== Data in this exercise ==
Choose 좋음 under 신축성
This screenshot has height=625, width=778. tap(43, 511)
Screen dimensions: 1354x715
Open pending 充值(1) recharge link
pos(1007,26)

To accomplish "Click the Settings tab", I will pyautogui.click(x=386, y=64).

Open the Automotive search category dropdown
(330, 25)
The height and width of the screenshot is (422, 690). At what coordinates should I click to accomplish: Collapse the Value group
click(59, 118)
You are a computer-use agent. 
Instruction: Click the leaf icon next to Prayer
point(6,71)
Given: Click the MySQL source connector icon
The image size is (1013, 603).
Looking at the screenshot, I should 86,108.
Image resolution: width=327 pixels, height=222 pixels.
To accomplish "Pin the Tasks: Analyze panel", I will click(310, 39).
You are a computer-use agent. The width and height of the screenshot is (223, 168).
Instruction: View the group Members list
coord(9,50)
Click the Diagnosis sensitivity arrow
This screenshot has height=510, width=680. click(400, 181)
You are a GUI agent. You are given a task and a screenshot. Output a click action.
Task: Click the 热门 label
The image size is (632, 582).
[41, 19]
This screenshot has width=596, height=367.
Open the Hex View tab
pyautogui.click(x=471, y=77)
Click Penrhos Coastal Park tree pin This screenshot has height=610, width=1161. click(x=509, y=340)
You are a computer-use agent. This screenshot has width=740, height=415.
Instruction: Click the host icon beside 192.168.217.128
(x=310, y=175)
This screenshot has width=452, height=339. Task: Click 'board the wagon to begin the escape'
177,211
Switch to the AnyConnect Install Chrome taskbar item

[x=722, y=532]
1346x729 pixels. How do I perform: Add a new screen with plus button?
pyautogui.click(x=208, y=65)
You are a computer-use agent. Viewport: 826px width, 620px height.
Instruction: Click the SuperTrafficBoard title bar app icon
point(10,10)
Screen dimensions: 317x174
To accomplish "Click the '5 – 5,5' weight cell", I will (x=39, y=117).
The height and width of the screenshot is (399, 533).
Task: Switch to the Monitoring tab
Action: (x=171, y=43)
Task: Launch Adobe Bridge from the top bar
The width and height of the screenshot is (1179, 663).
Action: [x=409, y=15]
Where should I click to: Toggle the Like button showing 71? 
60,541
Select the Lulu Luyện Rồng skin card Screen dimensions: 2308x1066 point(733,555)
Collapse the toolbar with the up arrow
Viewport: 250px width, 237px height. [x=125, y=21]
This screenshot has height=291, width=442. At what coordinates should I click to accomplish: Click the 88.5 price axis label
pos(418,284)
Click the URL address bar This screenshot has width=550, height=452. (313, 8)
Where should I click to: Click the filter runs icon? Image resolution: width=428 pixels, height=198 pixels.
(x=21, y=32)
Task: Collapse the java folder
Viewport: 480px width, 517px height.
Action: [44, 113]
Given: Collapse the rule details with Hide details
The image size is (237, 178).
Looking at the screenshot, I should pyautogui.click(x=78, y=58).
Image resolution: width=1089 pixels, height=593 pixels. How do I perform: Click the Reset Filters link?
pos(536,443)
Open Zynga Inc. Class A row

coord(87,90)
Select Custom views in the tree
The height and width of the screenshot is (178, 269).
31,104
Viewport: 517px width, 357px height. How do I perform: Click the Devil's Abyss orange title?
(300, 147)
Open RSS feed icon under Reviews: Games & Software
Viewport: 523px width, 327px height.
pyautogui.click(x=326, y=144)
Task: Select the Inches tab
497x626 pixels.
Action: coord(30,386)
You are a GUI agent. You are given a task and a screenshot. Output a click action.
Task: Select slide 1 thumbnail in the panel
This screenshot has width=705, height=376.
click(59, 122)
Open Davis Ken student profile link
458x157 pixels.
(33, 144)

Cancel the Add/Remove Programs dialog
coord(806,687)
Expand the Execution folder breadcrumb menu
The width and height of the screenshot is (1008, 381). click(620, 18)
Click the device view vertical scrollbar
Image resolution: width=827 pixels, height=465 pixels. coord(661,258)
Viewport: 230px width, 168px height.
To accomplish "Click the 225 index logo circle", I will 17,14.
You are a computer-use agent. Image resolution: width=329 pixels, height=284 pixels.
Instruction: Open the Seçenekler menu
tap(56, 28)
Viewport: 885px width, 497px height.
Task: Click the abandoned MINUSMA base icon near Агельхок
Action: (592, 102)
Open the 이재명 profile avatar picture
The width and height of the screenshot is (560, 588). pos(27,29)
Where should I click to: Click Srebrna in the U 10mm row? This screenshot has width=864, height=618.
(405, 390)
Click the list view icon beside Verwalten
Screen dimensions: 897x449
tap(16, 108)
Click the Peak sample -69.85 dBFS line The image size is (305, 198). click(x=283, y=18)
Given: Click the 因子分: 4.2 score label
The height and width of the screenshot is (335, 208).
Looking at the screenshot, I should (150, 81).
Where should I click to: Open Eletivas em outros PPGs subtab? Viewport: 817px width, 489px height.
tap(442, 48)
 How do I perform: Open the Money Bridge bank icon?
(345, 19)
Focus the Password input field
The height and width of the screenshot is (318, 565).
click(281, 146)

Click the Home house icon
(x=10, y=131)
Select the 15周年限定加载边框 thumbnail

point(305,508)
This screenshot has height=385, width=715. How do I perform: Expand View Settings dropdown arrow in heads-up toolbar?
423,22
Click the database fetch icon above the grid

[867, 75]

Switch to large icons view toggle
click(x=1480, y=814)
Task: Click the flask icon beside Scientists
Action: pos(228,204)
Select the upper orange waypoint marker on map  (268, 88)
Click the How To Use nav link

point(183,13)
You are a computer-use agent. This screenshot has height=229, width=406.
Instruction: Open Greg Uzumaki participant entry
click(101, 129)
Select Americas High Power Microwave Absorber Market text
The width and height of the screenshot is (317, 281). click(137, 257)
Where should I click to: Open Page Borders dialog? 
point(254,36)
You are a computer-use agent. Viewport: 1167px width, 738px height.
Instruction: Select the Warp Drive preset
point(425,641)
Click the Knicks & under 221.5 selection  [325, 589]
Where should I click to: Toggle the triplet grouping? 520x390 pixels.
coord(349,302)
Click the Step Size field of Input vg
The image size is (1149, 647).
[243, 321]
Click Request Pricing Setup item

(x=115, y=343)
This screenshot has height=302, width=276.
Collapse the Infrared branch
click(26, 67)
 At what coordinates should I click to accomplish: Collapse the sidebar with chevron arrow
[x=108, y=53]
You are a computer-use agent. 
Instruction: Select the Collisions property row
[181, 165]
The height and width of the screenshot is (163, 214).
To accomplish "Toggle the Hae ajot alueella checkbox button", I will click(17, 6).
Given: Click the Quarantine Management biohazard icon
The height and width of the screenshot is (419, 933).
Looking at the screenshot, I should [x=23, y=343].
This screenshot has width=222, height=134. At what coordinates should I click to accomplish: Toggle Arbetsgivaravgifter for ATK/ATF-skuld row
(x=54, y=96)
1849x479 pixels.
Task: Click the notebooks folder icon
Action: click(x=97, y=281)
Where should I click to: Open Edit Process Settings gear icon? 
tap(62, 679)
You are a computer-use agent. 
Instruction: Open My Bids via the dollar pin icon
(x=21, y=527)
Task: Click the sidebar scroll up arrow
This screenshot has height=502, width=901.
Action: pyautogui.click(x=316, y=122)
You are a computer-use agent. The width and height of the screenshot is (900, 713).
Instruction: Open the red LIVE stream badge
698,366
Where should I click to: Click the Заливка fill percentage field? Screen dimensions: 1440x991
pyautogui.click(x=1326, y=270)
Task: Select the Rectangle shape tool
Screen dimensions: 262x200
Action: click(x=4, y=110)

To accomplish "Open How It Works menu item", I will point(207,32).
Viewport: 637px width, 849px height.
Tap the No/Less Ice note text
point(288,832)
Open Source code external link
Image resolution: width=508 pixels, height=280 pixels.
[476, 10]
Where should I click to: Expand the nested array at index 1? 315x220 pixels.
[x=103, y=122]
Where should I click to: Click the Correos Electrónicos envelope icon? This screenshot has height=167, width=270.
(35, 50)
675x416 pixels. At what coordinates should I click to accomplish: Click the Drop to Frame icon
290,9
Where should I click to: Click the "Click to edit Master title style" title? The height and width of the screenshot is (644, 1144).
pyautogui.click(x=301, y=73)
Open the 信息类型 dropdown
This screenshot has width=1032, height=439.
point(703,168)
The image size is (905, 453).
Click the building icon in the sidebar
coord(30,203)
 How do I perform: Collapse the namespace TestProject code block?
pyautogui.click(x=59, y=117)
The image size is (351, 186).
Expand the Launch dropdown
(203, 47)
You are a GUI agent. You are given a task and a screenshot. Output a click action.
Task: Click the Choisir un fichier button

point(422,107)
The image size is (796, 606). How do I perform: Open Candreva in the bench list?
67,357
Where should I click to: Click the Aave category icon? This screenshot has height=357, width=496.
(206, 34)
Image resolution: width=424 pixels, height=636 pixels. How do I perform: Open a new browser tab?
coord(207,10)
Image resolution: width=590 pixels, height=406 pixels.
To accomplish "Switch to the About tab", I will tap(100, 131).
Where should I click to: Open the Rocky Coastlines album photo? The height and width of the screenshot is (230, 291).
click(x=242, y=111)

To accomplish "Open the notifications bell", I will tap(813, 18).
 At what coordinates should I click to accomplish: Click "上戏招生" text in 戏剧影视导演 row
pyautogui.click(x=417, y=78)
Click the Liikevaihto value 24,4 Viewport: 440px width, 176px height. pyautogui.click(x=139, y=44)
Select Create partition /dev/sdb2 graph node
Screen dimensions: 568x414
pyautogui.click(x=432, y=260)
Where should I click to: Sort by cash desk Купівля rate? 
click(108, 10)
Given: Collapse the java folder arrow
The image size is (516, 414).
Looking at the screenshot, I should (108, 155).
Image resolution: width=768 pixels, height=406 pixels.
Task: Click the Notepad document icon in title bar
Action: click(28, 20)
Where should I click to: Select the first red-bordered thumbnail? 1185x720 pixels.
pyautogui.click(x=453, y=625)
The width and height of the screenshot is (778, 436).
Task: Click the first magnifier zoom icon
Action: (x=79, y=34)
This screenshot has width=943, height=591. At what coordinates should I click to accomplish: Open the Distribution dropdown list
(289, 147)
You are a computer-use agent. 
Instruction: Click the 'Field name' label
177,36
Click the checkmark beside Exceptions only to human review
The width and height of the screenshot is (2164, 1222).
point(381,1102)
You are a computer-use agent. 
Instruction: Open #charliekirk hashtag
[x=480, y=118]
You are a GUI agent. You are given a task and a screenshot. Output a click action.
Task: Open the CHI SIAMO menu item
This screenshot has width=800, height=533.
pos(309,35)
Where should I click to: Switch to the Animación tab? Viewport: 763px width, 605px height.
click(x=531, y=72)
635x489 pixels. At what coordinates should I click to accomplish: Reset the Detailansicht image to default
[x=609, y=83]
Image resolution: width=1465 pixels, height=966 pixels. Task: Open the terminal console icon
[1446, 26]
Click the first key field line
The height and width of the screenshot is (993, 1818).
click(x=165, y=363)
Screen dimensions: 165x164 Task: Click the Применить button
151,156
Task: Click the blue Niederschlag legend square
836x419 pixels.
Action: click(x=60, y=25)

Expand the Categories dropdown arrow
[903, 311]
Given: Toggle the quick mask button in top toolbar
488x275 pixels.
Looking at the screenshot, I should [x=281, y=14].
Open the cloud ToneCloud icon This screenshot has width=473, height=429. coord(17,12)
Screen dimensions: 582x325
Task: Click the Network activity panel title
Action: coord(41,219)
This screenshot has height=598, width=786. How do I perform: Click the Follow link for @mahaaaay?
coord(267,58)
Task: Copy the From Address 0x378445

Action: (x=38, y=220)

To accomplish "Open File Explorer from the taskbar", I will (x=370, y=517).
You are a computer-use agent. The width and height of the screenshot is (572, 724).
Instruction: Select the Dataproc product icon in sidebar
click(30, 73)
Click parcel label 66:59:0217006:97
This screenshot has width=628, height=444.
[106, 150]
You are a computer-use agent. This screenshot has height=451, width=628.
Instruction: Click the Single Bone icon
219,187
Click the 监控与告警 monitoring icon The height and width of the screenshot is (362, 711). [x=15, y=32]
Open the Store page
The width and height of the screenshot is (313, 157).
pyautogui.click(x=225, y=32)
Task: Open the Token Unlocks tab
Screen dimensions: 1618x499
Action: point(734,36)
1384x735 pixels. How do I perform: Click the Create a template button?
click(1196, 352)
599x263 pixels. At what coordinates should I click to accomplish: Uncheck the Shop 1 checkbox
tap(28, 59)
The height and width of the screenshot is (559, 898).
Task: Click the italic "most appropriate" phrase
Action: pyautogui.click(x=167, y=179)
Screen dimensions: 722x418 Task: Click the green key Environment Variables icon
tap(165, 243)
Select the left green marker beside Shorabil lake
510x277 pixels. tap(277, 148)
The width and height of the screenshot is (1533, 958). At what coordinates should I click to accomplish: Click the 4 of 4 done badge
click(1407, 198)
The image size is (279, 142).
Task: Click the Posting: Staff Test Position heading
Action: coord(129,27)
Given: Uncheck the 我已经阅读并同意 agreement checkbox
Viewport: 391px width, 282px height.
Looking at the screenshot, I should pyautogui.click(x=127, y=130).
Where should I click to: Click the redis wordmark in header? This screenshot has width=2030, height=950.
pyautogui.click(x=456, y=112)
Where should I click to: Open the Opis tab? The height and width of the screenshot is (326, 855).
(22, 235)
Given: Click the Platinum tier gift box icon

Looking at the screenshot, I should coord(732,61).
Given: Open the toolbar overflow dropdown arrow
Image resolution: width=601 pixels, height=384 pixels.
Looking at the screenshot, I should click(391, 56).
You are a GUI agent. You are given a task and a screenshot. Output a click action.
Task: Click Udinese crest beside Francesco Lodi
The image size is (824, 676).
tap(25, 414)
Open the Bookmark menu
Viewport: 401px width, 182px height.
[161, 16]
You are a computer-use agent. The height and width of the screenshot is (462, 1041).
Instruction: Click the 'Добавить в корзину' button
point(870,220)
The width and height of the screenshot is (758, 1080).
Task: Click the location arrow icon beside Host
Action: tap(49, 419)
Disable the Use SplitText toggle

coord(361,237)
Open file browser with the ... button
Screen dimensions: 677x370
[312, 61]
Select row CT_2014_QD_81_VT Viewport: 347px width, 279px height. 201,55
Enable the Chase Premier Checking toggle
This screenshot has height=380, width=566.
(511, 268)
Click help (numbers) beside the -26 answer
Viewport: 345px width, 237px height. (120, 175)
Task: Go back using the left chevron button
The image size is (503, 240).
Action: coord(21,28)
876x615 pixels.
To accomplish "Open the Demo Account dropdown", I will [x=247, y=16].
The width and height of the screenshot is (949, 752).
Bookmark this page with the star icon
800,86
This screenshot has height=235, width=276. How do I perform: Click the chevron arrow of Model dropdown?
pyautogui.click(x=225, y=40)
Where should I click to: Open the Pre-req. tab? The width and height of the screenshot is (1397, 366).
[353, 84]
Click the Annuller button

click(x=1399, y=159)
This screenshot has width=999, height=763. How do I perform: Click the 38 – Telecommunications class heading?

== To do ==
Within the listing above, tally the lines where the word "java" occurs and write only the total.

== Response ==
2